I had gone from being one of a pair of neglected children to being the lone outcast. Despite living in the same house, the activities of Janice and Alexi were known to me only by rumor, and my life become one of sullen solitude. My anger at Janice's continued neglect and Alexi's sudden betrayal poisoned the few other friendships I had, and in an effort to shut out the world I focused entirely on academics and the kind of art favored only by the brooding and lonely. I wrote modern jazz, and went to poetry sessions. Not proud of it now, but I did it.
Regardless, my anger bore surprising fruit. Those were my last two years of high school, and seeing sustained academic improvement and artistic bent (and not knowing my family situation), the college admissions boards apparently thought I was a hot prospect on the rise. I was accepted into several universities, even a couple of great ones, leading to one of my few real attempts to get something out of Janice β money. It was hopeless. Her alimony was going to go down when I graduated high school, and she sure was not going to spend party money on my tuition when some cow college in the Midwest was willing to give me a full ride. Unable to move Janice to generosity, and unwilling to join the military, I took the best path out of town and went West.
My first semester at college sucked. Away from the constant source of anger that was my family, I lost much of my passion, and somewhat bereft of social skills I had trouble fitting in with my peers. I wound up hanging around with a band of high-achieving misfits, the kind who drank a little, smoked a lot, and tried just hard enough to remain in that academic band that showed you were smart but not a nerd (at least not to each other). It was not fun, it was just coping, self-medicating with a group of people who thought depression meant you were deep, and among whom I was the deepest of all. Neither Janice nor Alexi ever visited, or called, or wrote, and I was constantly unsure how I felt about that. By going to college, it was like I had ceased to exist for them.
I lost my virginity with Carol, the first of the several random stoned hookups that characterized that group's attempts to balance lust with apathy. None of them worked out. Even in that group I stood out as off-kilter, and none of them wanted to get too close to me. Loveless, depressed, tolerated only by the intolerable, God only knows where I would have wound up if not for my 18th birthday.

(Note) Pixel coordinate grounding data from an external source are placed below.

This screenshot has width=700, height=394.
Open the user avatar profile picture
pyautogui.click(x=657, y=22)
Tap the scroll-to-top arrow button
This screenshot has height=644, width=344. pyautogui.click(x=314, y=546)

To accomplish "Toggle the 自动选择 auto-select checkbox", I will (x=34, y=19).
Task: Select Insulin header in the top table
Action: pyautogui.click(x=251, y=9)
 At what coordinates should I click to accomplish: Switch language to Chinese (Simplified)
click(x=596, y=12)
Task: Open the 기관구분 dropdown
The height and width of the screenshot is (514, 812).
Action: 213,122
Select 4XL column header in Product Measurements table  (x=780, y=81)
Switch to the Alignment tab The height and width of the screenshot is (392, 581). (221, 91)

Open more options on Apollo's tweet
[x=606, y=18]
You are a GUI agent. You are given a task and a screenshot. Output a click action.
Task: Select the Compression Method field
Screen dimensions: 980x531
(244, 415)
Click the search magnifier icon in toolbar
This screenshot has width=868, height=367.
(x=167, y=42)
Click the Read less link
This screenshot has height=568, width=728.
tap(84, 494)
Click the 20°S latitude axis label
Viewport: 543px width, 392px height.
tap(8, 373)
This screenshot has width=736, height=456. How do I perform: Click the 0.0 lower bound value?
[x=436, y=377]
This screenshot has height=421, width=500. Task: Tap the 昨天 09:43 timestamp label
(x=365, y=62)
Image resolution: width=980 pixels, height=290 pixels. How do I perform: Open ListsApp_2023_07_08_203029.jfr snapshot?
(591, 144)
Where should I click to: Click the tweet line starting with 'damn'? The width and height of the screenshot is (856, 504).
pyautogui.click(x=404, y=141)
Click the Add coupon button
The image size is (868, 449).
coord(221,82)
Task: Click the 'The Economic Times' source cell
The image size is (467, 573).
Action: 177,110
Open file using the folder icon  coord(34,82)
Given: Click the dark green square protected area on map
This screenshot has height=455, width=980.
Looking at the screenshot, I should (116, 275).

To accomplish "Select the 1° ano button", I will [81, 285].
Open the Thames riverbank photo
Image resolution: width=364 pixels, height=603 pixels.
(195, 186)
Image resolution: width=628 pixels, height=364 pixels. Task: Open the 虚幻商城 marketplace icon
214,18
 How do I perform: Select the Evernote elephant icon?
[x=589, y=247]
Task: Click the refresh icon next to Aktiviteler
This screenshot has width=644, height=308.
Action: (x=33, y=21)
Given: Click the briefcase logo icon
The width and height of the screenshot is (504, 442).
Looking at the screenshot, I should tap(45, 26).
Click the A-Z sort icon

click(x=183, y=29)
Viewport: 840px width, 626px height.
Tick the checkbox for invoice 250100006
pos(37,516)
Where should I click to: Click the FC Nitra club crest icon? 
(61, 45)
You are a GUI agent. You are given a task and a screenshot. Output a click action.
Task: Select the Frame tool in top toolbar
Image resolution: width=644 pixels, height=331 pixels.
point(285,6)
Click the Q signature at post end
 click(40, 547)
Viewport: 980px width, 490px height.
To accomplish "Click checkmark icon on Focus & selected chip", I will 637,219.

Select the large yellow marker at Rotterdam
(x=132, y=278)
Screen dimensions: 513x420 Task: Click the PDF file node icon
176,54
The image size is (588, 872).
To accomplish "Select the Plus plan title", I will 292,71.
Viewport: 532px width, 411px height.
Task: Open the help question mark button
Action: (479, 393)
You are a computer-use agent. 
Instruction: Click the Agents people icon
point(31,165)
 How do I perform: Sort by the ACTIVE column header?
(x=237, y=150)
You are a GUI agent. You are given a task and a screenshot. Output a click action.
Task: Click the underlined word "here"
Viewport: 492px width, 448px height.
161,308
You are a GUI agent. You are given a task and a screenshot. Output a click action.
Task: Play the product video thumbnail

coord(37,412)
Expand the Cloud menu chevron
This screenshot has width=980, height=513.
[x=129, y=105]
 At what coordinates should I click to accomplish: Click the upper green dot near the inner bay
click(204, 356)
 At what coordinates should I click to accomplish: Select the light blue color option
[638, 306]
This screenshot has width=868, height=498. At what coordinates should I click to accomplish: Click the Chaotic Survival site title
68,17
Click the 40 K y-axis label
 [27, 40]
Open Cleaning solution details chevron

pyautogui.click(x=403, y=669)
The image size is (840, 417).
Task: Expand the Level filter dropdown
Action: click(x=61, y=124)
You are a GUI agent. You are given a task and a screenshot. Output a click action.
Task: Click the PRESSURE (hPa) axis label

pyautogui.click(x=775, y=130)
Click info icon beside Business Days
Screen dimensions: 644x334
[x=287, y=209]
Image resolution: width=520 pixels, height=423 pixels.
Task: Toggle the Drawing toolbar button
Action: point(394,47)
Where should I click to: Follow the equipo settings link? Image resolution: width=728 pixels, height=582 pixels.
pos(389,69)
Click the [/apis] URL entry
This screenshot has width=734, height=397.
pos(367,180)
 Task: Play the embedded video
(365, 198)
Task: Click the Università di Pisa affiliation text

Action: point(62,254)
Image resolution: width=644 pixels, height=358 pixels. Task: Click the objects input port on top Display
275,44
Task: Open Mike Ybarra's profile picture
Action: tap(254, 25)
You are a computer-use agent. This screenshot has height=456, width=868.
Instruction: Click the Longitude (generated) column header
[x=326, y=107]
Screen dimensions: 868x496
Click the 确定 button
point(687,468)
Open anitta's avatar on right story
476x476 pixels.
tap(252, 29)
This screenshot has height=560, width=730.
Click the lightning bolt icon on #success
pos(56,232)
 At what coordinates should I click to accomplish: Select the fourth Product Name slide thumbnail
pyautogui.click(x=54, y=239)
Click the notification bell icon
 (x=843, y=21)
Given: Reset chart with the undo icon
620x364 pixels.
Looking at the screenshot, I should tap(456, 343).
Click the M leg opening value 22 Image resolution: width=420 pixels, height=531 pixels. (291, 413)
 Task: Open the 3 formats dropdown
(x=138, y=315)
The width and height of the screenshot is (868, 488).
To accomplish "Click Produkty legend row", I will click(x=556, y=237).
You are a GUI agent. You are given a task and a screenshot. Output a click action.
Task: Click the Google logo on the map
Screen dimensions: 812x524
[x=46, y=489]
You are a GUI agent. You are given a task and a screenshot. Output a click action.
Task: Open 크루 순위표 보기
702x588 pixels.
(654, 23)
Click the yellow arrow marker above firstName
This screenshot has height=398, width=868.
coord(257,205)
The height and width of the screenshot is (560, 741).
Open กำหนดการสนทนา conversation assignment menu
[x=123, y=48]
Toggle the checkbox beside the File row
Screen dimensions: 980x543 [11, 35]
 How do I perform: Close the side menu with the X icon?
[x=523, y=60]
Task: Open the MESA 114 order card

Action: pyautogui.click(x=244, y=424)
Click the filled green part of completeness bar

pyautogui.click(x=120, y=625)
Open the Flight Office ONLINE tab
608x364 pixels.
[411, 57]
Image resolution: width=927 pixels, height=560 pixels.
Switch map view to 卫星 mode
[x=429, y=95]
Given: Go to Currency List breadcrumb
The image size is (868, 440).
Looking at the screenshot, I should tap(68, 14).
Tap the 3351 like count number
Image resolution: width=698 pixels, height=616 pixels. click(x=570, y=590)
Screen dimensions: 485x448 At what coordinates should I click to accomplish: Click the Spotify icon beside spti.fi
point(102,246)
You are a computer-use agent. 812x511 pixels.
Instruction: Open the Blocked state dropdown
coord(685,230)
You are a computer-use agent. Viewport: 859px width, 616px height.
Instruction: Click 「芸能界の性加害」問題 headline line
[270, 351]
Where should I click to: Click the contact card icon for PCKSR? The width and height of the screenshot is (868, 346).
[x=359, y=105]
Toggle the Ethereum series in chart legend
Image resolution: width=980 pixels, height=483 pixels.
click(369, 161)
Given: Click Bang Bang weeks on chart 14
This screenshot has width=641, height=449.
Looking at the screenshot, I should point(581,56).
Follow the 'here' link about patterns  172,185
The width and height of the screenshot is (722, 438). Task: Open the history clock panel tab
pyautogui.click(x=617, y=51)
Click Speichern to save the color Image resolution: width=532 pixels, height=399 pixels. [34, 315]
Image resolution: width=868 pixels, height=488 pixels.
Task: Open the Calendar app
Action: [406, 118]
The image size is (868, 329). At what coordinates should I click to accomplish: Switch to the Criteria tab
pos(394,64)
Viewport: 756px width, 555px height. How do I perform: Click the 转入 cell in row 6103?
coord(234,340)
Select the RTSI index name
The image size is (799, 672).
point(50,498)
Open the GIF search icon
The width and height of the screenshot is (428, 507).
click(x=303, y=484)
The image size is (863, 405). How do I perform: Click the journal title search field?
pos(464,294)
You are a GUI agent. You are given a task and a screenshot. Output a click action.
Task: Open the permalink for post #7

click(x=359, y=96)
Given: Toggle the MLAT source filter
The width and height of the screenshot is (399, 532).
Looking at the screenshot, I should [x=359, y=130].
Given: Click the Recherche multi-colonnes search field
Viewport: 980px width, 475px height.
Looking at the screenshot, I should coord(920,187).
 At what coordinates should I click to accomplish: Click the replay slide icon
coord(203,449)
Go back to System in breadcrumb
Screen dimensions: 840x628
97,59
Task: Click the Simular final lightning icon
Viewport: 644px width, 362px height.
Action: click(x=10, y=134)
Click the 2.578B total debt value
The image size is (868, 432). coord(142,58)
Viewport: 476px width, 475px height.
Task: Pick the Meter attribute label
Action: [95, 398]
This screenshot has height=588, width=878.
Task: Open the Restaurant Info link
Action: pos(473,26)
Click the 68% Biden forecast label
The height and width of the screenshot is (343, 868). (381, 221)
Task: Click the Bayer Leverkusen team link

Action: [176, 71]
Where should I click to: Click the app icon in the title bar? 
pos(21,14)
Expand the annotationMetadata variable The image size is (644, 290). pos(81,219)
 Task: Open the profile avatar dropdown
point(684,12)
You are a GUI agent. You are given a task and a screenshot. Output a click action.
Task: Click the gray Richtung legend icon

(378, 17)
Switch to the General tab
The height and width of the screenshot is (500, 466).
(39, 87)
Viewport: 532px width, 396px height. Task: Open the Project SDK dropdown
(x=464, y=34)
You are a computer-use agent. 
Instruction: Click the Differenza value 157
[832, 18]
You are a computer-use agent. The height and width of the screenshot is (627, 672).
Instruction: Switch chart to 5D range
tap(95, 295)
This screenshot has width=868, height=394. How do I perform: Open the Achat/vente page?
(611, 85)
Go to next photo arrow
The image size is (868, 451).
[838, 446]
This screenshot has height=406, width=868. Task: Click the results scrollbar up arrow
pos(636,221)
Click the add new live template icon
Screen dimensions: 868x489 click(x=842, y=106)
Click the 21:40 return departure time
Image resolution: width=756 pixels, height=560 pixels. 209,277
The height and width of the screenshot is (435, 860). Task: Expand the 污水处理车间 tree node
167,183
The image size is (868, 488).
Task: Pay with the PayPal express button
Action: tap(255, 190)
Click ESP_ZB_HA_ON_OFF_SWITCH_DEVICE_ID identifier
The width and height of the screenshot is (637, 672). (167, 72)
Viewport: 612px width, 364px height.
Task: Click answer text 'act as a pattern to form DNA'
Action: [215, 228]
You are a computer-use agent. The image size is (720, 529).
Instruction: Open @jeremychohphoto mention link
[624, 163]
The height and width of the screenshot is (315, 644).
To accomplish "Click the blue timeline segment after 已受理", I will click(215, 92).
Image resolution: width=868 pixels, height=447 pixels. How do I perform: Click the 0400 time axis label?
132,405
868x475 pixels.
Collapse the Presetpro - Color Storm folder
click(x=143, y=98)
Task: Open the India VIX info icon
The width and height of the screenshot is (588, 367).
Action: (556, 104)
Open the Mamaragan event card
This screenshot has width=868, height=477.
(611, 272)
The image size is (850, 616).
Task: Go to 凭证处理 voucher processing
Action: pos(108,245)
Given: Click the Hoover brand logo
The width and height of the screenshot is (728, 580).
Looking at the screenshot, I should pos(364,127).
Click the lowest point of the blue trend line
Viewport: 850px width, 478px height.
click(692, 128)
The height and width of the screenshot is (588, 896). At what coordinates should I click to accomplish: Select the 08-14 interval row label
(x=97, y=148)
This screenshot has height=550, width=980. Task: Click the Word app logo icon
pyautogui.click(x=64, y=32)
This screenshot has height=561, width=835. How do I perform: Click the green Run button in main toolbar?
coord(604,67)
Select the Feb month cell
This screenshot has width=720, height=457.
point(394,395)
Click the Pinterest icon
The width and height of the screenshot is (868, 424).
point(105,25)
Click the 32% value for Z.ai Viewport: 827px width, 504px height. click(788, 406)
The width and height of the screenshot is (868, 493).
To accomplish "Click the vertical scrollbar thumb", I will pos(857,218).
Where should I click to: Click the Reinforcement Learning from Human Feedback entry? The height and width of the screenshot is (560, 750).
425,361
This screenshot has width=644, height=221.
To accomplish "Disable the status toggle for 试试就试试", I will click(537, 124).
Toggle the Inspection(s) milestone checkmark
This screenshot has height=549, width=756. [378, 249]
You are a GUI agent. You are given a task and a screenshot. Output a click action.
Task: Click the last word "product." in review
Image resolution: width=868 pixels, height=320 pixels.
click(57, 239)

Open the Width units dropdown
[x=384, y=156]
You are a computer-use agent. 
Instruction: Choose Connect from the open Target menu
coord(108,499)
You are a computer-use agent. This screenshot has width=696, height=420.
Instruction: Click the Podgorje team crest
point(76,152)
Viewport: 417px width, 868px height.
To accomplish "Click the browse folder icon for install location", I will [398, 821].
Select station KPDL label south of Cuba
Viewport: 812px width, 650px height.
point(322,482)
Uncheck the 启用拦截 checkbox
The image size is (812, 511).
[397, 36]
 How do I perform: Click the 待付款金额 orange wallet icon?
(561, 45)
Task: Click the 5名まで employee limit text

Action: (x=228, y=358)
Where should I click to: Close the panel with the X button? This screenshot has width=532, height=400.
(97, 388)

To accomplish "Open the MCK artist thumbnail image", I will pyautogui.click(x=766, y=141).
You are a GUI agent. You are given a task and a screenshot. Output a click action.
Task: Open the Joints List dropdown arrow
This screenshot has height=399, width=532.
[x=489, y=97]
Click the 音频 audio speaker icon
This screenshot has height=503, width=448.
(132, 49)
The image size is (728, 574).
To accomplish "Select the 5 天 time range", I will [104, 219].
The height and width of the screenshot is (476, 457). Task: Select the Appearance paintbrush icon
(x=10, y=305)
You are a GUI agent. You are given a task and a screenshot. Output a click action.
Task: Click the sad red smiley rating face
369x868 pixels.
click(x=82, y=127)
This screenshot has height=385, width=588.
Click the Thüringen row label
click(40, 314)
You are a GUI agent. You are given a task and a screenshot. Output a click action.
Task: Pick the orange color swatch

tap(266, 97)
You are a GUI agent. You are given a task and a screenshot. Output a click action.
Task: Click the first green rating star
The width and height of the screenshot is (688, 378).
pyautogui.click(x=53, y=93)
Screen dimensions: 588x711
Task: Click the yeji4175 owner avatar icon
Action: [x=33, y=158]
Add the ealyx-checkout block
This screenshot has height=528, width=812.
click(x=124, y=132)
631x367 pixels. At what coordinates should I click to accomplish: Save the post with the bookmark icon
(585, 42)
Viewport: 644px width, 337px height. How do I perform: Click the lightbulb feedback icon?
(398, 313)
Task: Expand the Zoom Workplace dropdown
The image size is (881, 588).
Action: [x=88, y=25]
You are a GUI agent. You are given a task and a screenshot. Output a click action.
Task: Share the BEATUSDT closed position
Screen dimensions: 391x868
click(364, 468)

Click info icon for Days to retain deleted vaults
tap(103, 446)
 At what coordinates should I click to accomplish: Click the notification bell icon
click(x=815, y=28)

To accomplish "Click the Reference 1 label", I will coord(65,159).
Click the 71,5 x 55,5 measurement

See, the misfits had a tradition for birthdays that you had to follow β whatever that new year let you do, you had to go do it (unless it was permanent and uncool), just so you could show how you yourself were unchanged and thereby prove that the milestone was meaningless. At eighteen, this meant you had to get a tattoo, and buy cigarettes, and gamble, and do a few other things that sounded cool when you were younger. My tattoo was the grim reaper on my shoulder (stolen subconsciously, I now realize, from Airheads), and I was amazed at how much I actually enjoyed the pain. The cigarettes were Camel non-filters, and tasted like ass β I mostly smoked pot, being more interested in the high than in the cancer. And my gambling, out in the flat, corn-saturated, casino-bereft vicinity of my school, was a handful of lottery tickets. Whoop-de-fucking-woo, was I ever an ironic adult badass.